Editorial.

Morador de BH perde dias no trânsito

Publicado em 23/09/2016 às 21:38.Atualizado em 15/11/2021 às 20:57.

Imagine se todo o morador de Belo Horizonte ganhasse, por ano, mais seis dias para fazer o que quisesse? Pois esse é o tempo que os motoristas que circulam diariamente podem perder nas ruas e nas avenidas de Belo Horizonte parados no trânsito. 

A conta foi realizada com base na medição feita pela reportagem do Hoje em Dia no trajeto de 11 km pela avenida Cristiano Machado, entre o bairro São Gabriel e o centro da cidade. Foram nada menos que 64 paradas em sinais e engarrafamentos e 18 minutos com o veículo imóvel, quase a metade dos 40 minutos que a equipe levou para completar o percurso. 

Se considerarmos o mesmo número de interrupções no retorno também em horário de pico e multiplicarmos somente pelos dias úteis de 2016 (254), veremos que é quase uma semana de absoluta perda de tempo. E olha que o São Gabriel não é um bairro tão distante da região central da cidade.
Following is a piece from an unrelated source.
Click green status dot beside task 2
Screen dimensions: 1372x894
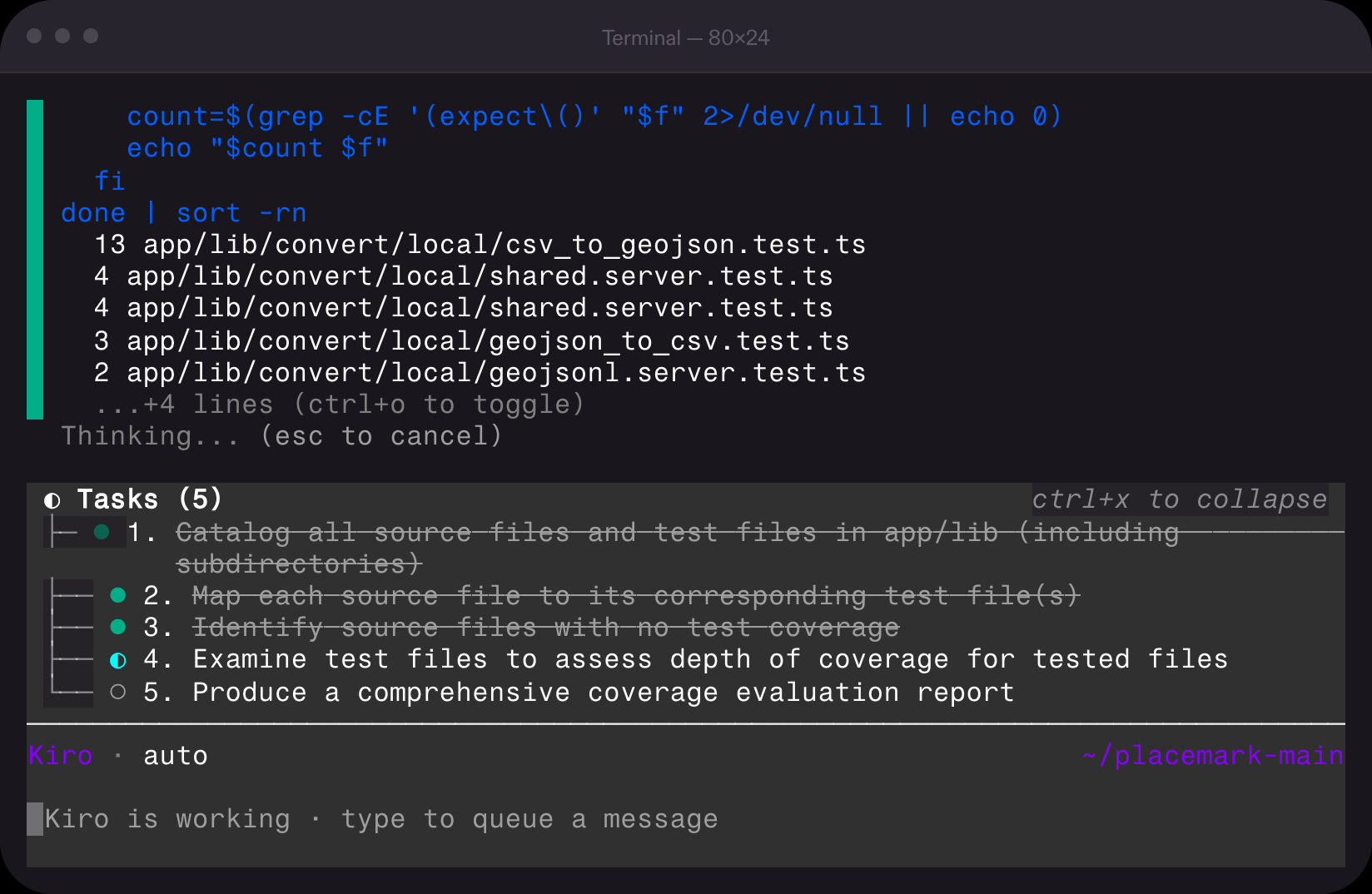[x=118, y=595]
Os números ‘batem’ com pesquisa global que mostra que, na capital mineira, o motorista ‘anda e para’ 18.480 vezes por ano. Para se ter uma ideia, se dividirmos esse dado pelo número de dias úteis, são 72 paradas por dia. 

O certo é que o trânsito de Belo Horizonte está chegando em um nível quase insuportável, tanto no sentido de infraestrutura, quando no sentido de saúde do motorista. Estamos pagando o preço de décadas de falta de planejamento ou de não cumprimento do que foi projetado. Ficamos os anos 1990 e 2000 praticamente sem grandes intervenções viárias para acabar com gargalos. A cidade cresceu, os espaços foram ocupados, e, hoje, não há solução barata para o problema. 
O Move pode ter melhorado o sistema de transporte, mas não foi suficiente para que os motoristas de carro deixassem os veículos particulares para utilizar o transporte público. 

Especialistas também cobram vias alternativas para evitar que os veículos tenham que passar pelo centro para cruzar a cidade. Mas esbarra-se, mais uma vez, no custo com desapropriações. Isso deveria ter sido previsto há 30 anos...

Já que o custo será alto, é melhor pensar em soluções de transporte de massa. Somente um transporte público eficiente e confortável poderá convencer os belo-horizontinos abandonarem os carros, deixando a pista livre só para quem precisa mesmo de usar um carro.